__DIRECTIONS__.
Quote exactly and only this range of lines in the data below: the line that holds "1780x1055 pixels." to the line that holds "Click the split editor icon in tab bar", both included.
========================================================================
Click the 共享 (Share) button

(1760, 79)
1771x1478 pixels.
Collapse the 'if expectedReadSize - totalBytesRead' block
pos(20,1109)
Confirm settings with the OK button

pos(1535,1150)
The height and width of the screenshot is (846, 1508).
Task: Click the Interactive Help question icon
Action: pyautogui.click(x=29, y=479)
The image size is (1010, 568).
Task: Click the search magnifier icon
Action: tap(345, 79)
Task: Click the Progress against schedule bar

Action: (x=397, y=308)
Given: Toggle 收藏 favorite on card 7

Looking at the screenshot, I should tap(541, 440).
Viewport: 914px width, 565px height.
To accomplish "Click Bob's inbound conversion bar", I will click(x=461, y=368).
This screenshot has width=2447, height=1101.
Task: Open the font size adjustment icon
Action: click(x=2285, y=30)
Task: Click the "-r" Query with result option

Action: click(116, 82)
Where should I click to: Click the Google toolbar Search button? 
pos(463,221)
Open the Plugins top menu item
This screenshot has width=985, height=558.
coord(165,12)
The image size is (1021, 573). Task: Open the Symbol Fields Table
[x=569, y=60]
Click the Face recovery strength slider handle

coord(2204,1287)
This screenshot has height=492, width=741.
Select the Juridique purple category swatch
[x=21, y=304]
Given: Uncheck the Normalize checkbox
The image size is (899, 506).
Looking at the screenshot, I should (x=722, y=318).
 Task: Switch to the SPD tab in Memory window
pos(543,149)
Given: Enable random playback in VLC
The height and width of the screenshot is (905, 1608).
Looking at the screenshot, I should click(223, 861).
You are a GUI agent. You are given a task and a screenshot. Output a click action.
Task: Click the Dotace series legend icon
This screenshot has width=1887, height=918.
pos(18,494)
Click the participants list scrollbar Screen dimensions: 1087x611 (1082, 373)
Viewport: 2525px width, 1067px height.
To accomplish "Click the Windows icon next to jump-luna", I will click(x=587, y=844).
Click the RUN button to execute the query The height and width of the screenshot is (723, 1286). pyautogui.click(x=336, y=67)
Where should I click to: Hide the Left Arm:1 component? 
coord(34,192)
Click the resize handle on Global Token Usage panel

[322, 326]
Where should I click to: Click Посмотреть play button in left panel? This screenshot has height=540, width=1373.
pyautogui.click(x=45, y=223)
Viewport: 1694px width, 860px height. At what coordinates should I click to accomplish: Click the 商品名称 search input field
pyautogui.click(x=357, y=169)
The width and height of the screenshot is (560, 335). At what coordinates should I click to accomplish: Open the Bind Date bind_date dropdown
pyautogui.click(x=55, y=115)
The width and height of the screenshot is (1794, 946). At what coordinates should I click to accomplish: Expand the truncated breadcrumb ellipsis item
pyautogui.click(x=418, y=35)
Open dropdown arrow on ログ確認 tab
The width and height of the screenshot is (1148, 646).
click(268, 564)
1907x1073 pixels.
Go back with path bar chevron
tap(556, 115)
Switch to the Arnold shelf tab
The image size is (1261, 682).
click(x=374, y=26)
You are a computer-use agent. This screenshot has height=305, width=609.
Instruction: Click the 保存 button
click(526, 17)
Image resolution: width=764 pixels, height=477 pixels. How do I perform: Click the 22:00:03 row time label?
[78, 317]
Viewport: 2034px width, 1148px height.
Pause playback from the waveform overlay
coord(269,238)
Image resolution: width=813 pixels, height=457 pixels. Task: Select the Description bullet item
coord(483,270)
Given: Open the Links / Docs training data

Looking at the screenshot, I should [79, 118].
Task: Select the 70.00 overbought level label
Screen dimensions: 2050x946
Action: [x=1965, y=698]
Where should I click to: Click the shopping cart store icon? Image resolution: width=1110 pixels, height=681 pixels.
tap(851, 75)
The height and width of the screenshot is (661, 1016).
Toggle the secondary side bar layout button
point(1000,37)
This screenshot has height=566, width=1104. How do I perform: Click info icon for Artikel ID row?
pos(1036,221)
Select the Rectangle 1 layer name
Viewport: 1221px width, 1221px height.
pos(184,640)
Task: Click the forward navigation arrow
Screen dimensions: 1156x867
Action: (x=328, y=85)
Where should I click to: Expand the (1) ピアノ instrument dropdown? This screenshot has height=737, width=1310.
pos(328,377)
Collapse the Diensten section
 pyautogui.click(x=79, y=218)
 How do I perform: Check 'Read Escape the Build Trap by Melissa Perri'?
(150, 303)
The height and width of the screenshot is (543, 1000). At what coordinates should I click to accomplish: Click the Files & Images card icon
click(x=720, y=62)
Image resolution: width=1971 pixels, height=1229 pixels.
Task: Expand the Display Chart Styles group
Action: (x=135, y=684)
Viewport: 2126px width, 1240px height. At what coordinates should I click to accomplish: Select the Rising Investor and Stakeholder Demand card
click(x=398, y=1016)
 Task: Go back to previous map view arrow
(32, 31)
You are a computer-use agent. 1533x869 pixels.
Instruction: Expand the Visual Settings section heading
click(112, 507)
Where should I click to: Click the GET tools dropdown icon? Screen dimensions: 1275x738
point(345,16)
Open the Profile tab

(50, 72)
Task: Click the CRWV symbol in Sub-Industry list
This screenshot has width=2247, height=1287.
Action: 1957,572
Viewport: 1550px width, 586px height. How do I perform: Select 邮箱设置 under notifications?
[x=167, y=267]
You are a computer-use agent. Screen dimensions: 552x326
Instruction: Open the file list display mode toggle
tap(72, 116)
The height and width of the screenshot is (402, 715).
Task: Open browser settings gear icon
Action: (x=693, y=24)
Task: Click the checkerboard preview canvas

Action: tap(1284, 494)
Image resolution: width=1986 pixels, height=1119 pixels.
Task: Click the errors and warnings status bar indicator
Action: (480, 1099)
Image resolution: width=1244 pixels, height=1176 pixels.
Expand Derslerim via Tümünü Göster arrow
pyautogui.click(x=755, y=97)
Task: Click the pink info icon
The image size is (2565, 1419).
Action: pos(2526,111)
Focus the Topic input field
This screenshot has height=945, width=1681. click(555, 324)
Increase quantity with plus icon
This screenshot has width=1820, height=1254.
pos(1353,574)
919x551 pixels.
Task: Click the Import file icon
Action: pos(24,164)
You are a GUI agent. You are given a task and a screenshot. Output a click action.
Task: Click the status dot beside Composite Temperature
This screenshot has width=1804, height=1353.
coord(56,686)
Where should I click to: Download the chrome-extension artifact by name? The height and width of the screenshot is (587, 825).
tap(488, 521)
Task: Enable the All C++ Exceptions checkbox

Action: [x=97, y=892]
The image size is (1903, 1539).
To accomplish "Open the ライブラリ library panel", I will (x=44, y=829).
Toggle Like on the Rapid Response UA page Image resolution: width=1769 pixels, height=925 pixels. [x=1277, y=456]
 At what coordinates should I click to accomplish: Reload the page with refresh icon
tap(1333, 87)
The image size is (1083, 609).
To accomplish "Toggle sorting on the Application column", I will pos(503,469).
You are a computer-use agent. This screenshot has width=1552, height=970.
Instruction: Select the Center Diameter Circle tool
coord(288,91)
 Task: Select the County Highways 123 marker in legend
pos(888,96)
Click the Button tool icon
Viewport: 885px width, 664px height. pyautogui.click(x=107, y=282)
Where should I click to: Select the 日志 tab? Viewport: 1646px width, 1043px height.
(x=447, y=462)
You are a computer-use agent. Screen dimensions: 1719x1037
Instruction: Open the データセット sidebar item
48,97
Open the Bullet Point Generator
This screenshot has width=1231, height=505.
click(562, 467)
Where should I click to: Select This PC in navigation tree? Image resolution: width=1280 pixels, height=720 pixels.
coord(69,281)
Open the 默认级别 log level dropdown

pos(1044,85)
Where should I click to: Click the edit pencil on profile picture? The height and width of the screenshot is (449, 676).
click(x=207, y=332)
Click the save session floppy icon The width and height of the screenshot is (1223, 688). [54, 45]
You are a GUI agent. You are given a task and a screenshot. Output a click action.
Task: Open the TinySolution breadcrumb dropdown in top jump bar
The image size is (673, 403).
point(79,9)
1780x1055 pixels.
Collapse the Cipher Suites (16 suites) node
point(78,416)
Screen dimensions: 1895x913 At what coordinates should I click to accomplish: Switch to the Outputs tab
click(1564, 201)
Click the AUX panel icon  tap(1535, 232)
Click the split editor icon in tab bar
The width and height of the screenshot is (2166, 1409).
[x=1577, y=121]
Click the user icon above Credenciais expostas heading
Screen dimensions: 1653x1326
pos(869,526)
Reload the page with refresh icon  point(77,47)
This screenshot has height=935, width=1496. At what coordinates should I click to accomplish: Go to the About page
========================================================================
__EXERCISE OUTPUT__.
1780x1055 pixels.
Collapse the Cipher Suites (16 suites) node
point(78,416)
Screen dimensions: 1895x913 At what coordinates should I click to accomplish: Switch to the Outputs tab
click(1564, 201)
Click the AUX panel icon  tap(1535, 232)
Click the split editor icon in tab bar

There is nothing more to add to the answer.